Architecture students and staff now have a building to call their own on campus.
As the first completed project of Temple’s 20/20 plan, the new Architecture Building opened its doors at the beginning of Spring 2012. The building, located at 13th and Diamond streets, is nearly 50,000 square feet and double the area of the previous architecture space.
Brigitte Knowles, the senior associate dean for the architecture department, said her department has been waiting for this building for nearly 40 years, and believes it helps define the program’s identity.
“We have always been housed in buildings that housed other facilities that were not necessarily related to architecture,” Knowles said. “The fact that we have chiseled in concrete the name ‘architecture’ in the front says a lot about identity.”
As a part of Tyler School of Art, the architecture department was originally located at the Elkins Park campus until 2009, when the department moved to the eighth and ninth floors of the College of Engineering building.
Assistant professor Bob Trempe said the new building, which features four floors and six open studios for architecture students, is exactly what the department needs.
“Our facilities were woeful when they started in the engineering building, so to have open flexible space is critical for what we do, how we teach, and what we teach,” Trempe said. “You want a completely open space that is then arranged to the needs because architecture education changes almost every year. We have a space now that is way more flexible to accommodate that change.”
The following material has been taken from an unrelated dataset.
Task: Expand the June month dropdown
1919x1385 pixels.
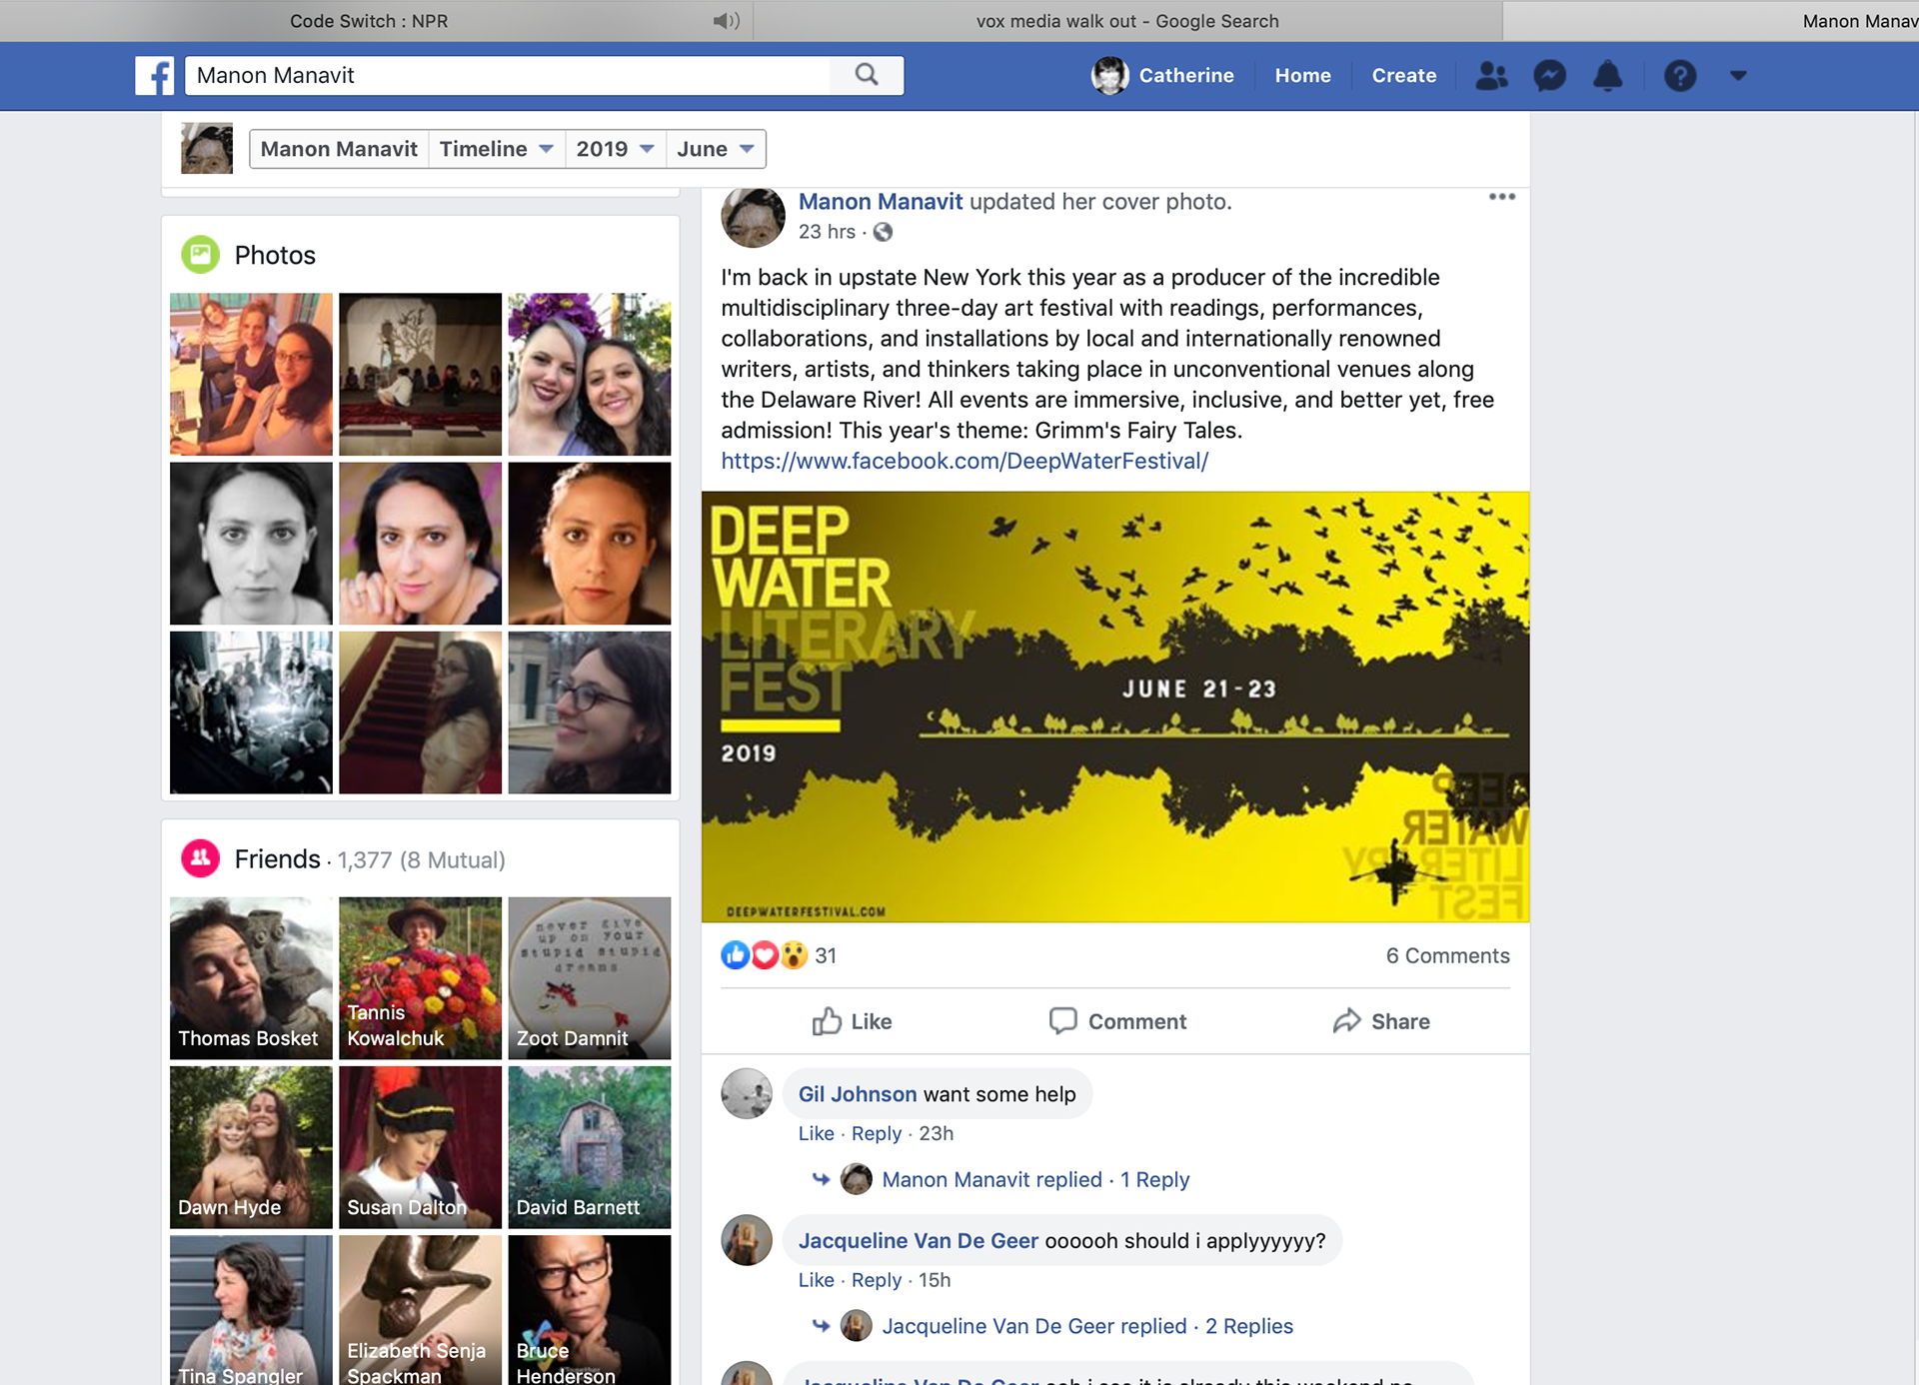Action: (x=715, y=149)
Philadelphia firm H2L2 designed the building so that the space was adaptable to the different needs of the department and the structure of the building is exposed, so the students and visitors can see how the building is constructed.
“It is great how we can see how the building goes together because there are no dropped ceilings hiding anything. We can just look up and see all the ducts, all the beams and how everything goes together,” junior architecture major Brandon Youndt said.
However, sophomore architecture major Nick Lalik said the open studio space fosters one problem: It can get noisy.
“The way the building is set up it echoes a lot, so I’m not sure if it is the material they used, but it gets really noisy when people move chairs and tables,” Lalik said. “When teachers talk it gets hard to hear them.”
In addition to the increased space, the building also features new digital-fabrication equipment and a designated architecture computer lab.
Trempe said he believes that it is tools such as the three new laser cutters and computer numerical control mills that have brought the program up to the 21st century, and gives the department the opportunity to stay competitive and teach students techniques and skills they need to work in the field.
Although the architecture department is not entirely settled into the new space, students, professors and staff agree the space benefits the department, but may take some time to make it feel like home.
“The whole fact that we are in a new building and haven’t settled in yet it feels a little strange,” junior architecture major Ann Dinh said. “I understand why some people may not like it because it is not as homey as the old building. We could do anything we wanted in it, too. In the new building, we have to be careful.”
Not only will the new building benefit the current students, but Knowles said the new space will serve as a key factor in recruiting students.
“It is also a huge plus for recruiting students for the future because when they came and saw us in our cramped spaces they probably thought, ‘Well should we come here or go else where?’” Knowles said. “The fact that they will see facilities that are really good and spacious is important.”
The architecture department will be hosting Architecture Week from April 2 to 6, and will feature events including architecture class reunions, alumni and student roundtable discussions, a career fair and an official reception and inauguration of the new building.